→ **WORK TO BE COMPLETED**:
Taking the line with "Given: Click the Quantity column header" as the first and the last line of the listing as the final one, please copy exactly those lines and no others, without pictures.
--- START ---
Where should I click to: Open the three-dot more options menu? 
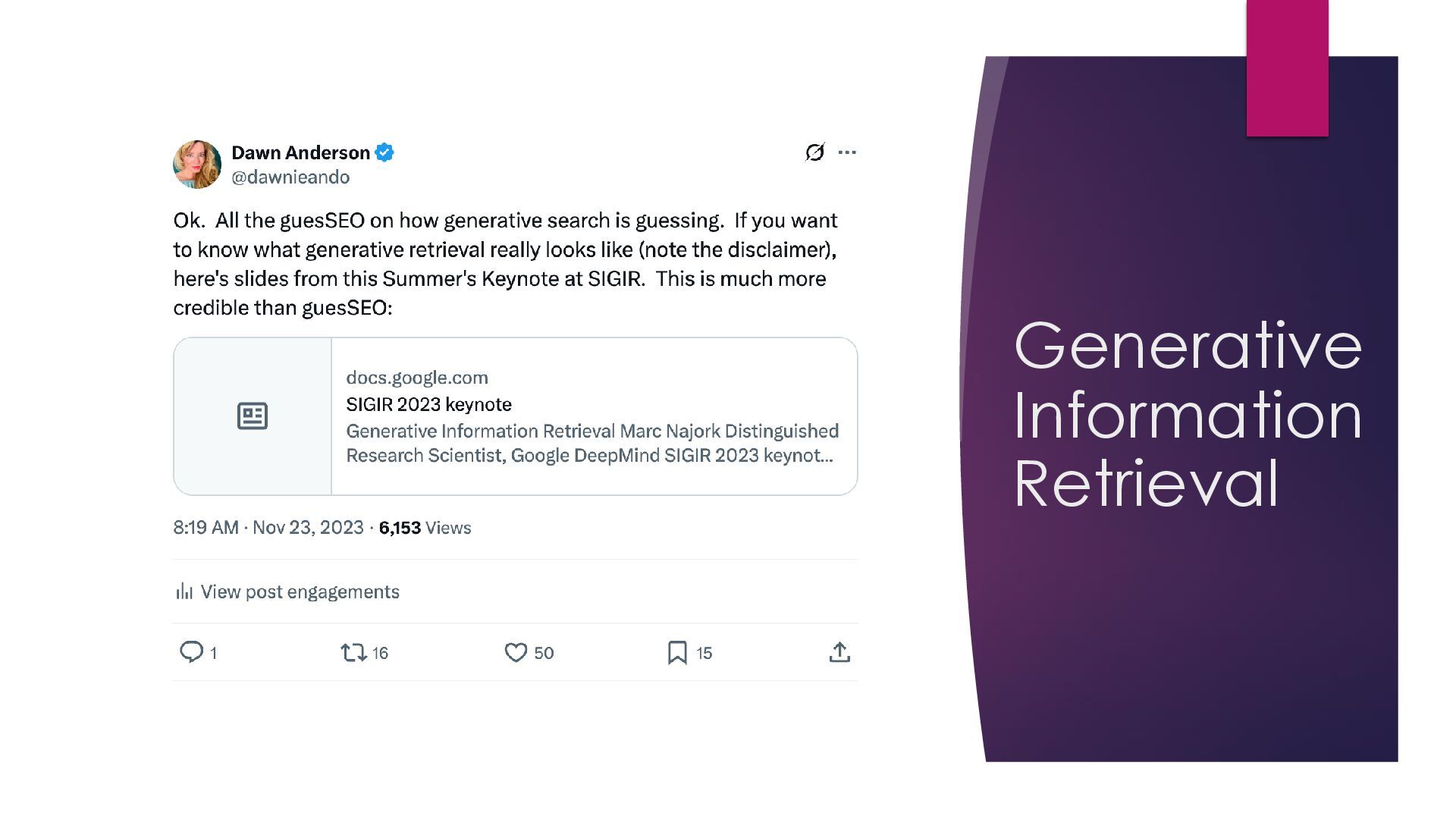847,152
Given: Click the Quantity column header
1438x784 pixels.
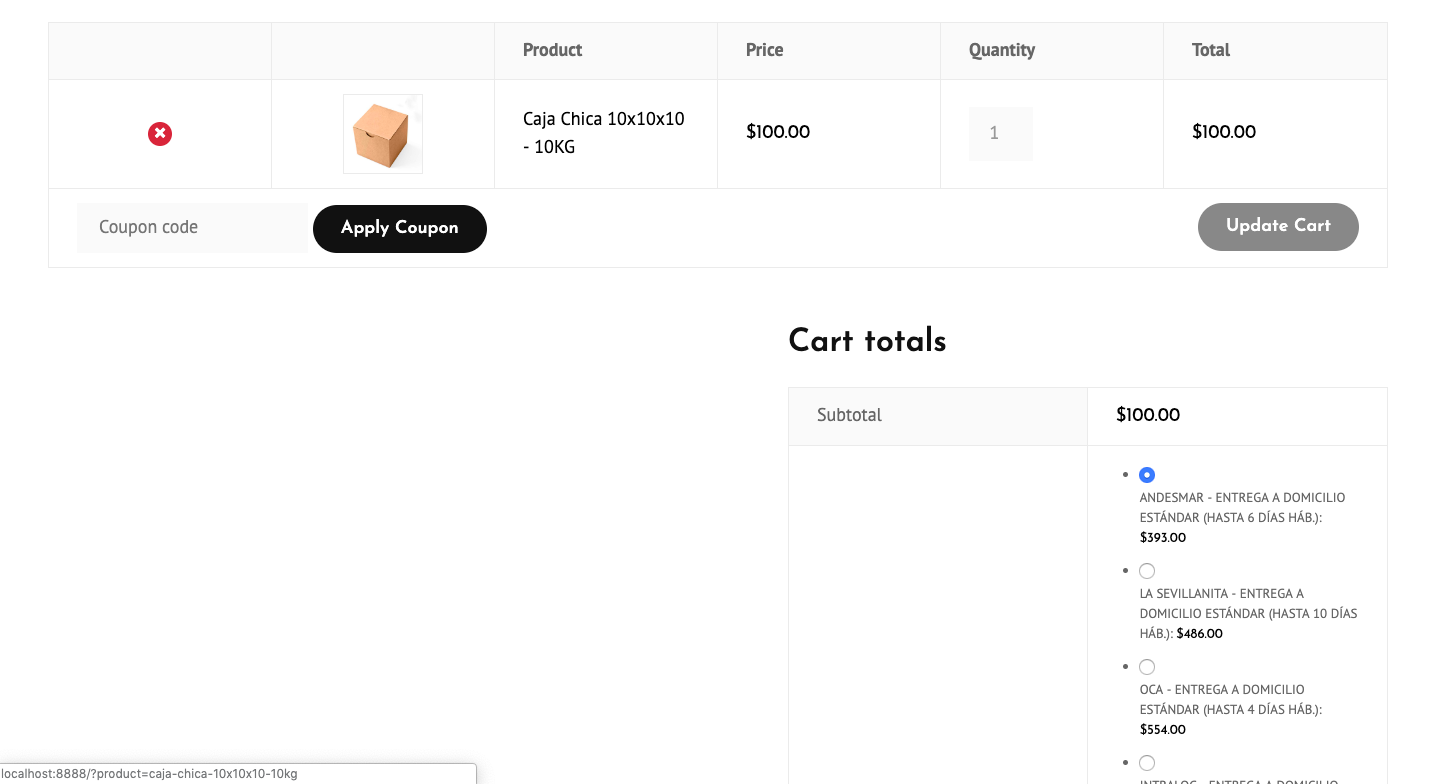Looking at the screenshot, I should (x=1002, y=50).
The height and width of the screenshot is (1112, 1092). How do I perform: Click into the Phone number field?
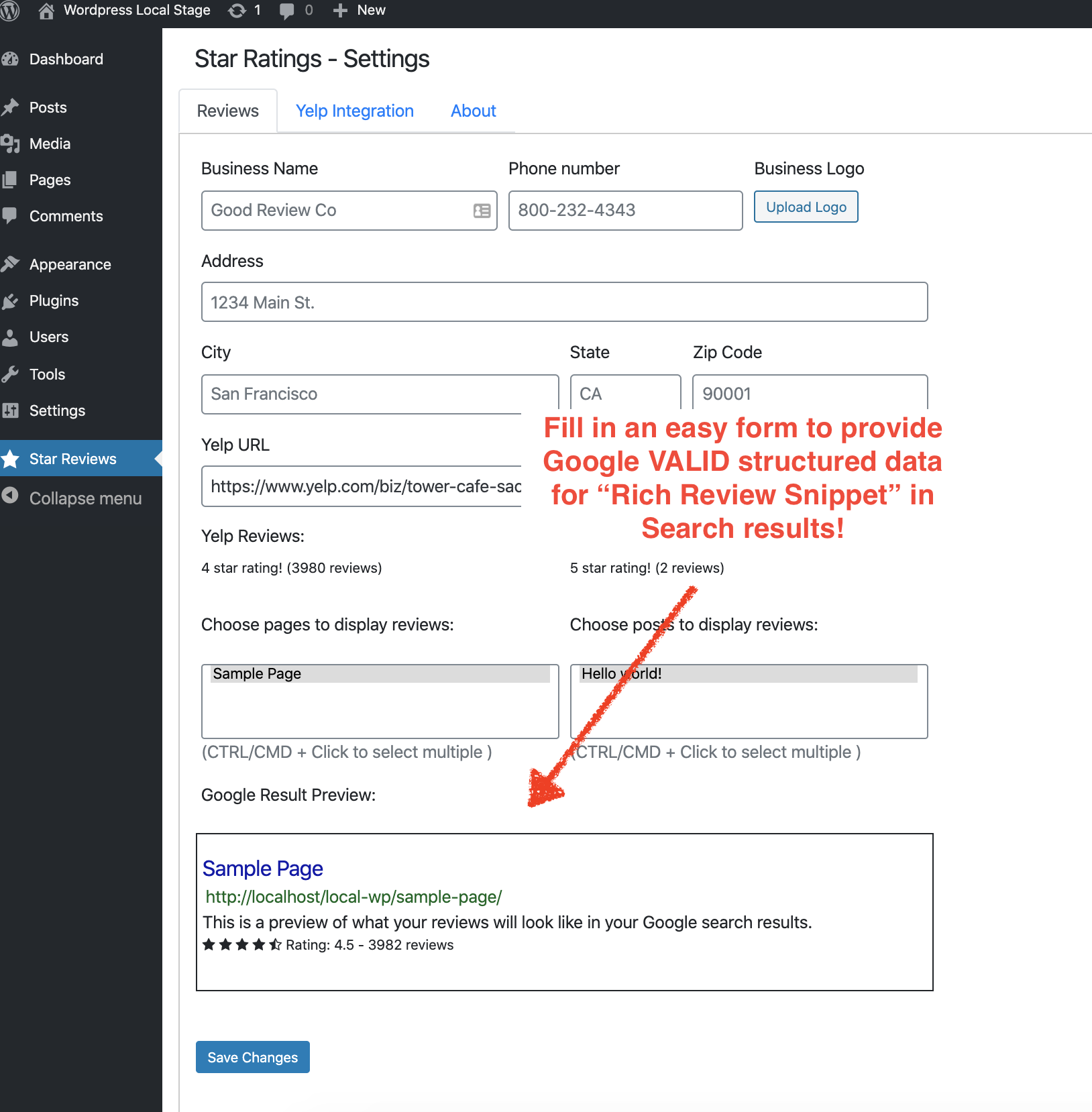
--- END ---
→ **RESULT FOR THIS EXERCISE**:
Given: Click the Quantity column header
1438x784 pixels.
Looking at the screenshot, I should (x=1002, y=50).
The height and width of the screenshot is (1112, 1092). How do I perform: Click into the Phone number field?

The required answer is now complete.